Dia berjalan dengan gagah berani, layaknya sedang berjalan menemui calon mertua.
Langkah tegap dengan dada dibusungkan. Menatapku penuh keyakinan. Dan
memberikan sesuatu di tangannya!
“Pak,
anakmu akan saya nikahi, dan akan saya bahagiakan! Boleh?”.
*tiba-tiba
hening*
“Nam,
kamu kan ngga terlalu ada kerjaan kan, ini aku pasrahin kamera ini buat kamu
ambil momen yak. Jangan di ilangin lho tutupnya ini”. Ucap Mas Aldi sembari memberikan kameranya kepadaku.
“Baiklah
mas”. Jawabku singkat.
Lalu dia
pergi dengan senyum yang satir. Berjalan dengan langkah pilu namun berusaha
tegar. Bersabarlah mas, jodoh ngga kemana. #loh? #abaikan
Penampakan kamera yang dipasrahkan (Sumber : www.yitechnology.com) |
Yap, inilah tugas baru ku selama acara #MenduniakanMadura berlangsung. Aku dipasrahi sebuah kamera action lengkap dengan tongkat saktinya. Tugasnya pun ngga terlalu ribet sebenarnya. Hanya perlu cekrak-cekrek mengabadikan momen, dan menjaga tutup lensanya supaya tidak hilang. Sangat easy dan menyenangkan. Namun siapa sangka, baru beberapa jam diserahkan, tutup lensa kamera yang sedari tadi aku pegang, tiba-tiba hilang entah kemana.
Aku pun mulai
mencari dengan menelusuri tempat-tempat yang pernah aku lewati. Tempat-tempat
yang pernah aku duduki. Juga menanyakan kepada teman-teman panitia yang lain
tentang kebedaraan tutup lensa tersebut. Oh tutup lensa nan imut, dimanakah engkau berada??!

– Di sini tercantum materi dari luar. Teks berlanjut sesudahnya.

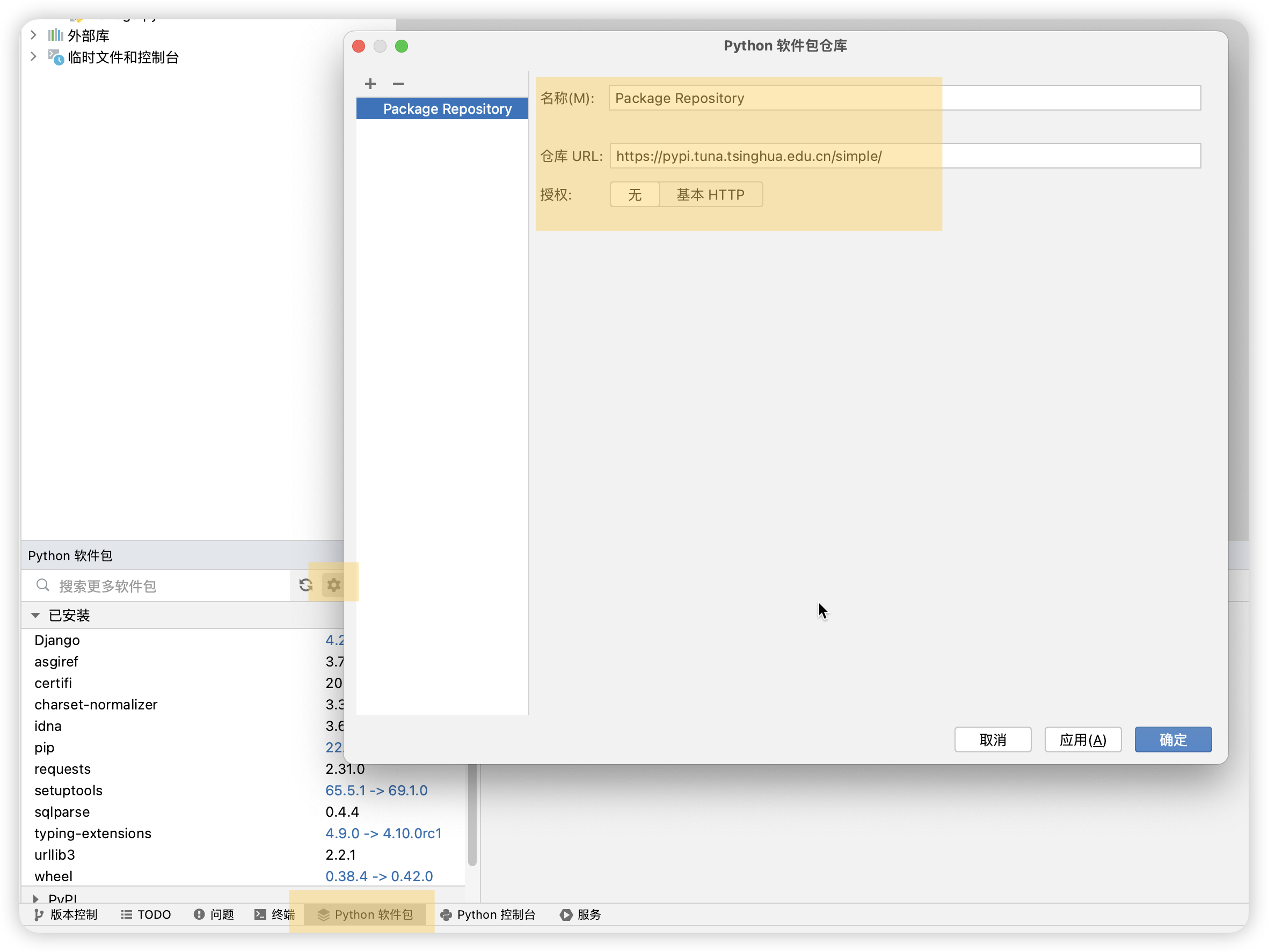
Task: Click the 确定 button
Action: 1172,739
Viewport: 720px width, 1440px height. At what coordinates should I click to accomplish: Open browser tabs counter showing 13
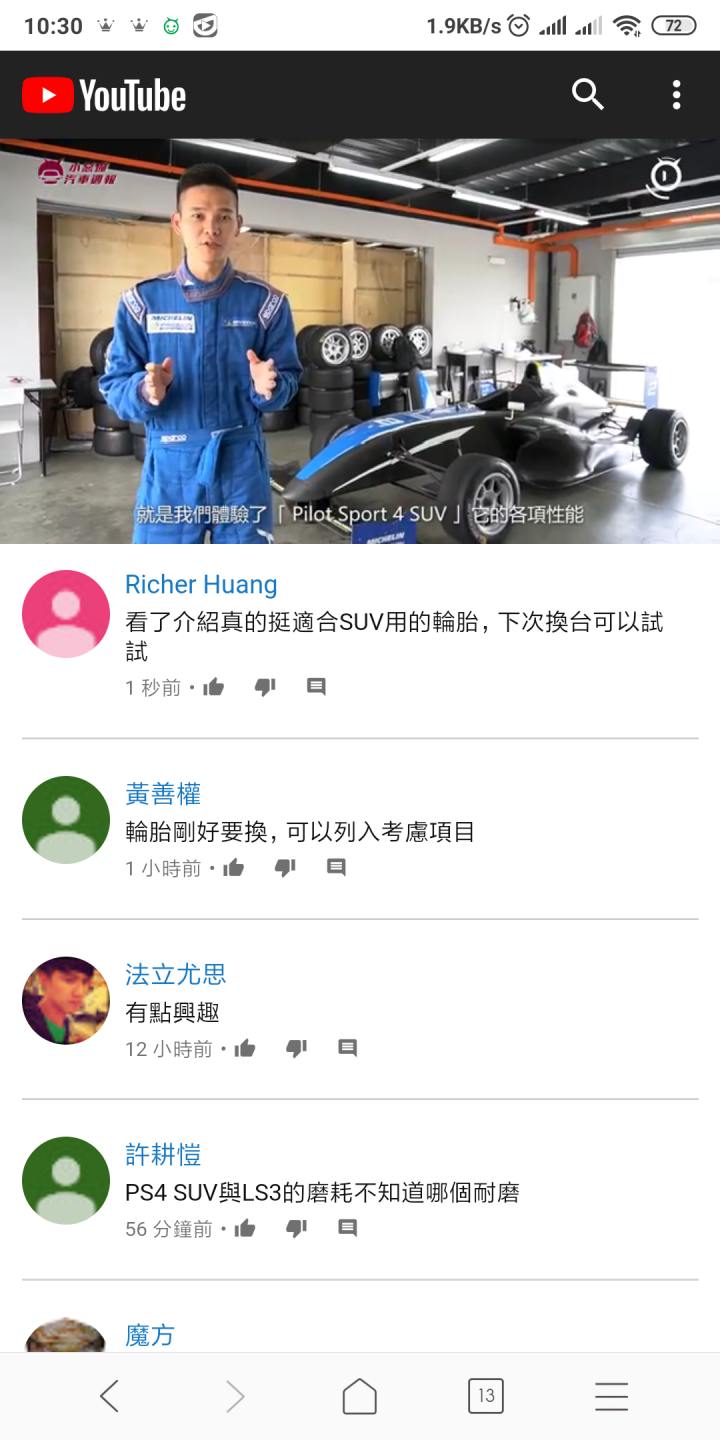pos(486,1396)
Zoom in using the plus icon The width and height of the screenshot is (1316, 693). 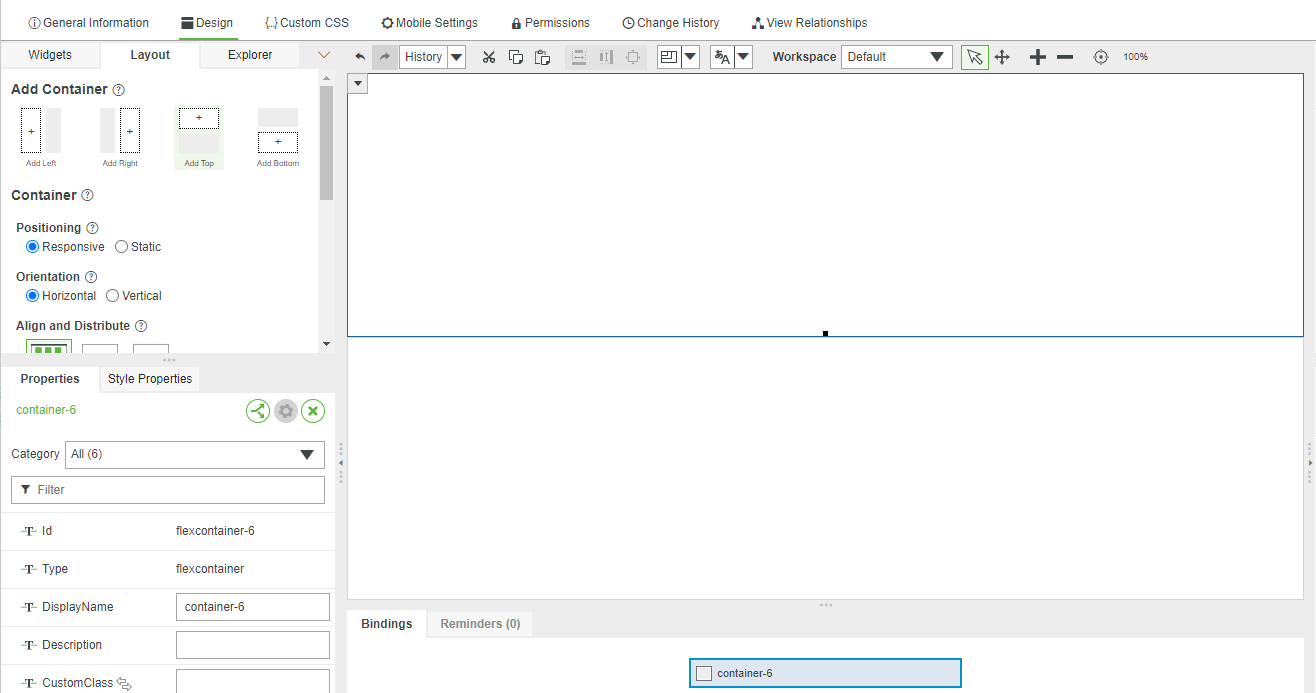pyautogui.click(x=1037, y=57)
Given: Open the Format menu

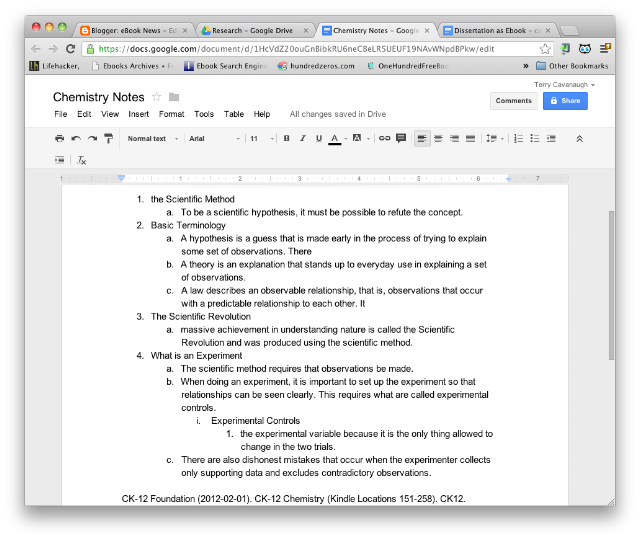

Hingga akhirnya tutup tersebut di
temukan oleh Mas Mahdus di selokan kecil yang tidak berair. Padahal aku juga melewati dan mencari disitu, namun entah kenapa malah Mas Mahdus yang
menemukannya. Hmmm... mungkin ini yang
dinamakan 'the power of bapak-bapak', hahaha. Terima kasih Pak Mahdus.
Semenjak
kejadian tersebut aku pun mulai berhati-hati setiap menggunakan kamera
tersebut. Terutama tutup lensanya. Namun yang namanya manusia, terkadang memang
butuh lebih dari sekali pelajaran untuk benar-benar mengerti. Ya, tutup kamera kecil
putih dengan tekstur kenyal lembut itu, jatuh untuk yang kedua kalinya.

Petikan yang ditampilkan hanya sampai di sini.